EXERCISE. Rewrite the items as a two-column CSV with the header row task,action, starting at the beginning of the items and ending at the line that contains "Action: click(1308, 60)". Give one row per item, with its text and its answer each placed in a single quoted field and any line breaks replaced by spaces.

DATA FOR PROCESSING.
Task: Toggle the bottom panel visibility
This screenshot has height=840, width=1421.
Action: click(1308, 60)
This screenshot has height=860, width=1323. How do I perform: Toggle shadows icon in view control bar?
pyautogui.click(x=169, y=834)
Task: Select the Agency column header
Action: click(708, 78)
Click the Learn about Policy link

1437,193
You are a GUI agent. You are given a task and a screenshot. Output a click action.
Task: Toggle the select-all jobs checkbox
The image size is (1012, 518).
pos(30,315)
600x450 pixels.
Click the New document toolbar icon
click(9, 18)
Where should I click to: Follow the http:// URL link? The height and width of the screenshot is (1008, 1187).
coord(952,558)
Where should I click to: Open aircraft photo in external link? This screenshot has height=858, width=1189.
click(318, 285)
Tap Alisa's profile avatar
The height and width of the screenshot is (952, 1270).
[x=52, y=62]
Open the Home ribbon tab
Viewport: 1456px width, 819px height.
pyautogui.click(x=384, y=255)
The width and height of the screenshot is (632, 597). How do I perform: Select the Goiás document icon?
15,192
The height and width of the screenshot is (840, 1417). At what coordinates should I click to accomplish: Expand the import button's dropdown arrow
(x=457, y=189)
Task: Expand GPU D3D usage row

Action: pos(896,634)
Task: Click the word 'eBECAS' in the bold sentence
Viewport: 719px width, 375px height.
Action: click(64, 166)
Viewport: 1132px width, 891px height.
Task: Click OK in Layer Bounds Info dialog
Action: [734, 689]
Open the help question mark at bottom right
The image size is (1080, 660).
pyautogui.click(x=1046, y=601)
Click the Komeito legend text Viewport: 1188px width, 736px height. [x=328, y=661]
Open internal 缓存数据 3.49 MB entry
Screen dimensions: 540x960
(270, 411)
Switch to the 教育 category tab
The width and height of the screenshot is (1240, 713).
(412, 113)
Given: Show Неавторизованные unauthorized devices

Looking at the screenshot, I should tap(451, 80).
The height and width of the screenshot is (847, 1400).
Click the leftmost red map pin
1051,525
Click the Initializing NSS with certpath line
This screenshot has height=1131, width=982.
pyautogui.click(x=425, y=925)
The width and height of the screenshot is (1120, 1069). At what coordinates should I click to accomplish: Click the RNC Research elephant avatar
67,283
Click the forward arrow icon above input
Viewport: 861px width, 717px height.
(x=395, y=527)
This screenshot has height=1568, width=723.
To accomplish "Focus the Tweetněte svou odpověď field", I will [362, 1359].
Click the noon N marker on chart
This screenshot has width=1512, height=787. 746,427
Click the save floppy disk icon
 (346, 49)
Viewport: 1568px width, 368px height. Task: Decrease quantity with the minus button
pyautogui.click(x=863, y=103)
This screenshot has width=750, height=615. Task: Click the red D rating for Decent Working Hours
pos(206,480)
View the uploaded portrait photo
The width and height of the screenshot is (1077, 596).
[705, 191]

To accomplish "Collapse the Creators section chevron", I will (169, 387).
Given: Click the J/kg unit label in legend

ANSWER.
task,action
"Task: Toggle the bottom panel visibility This screenshot has height=840, width=1421.","Action: click(1308, 60)"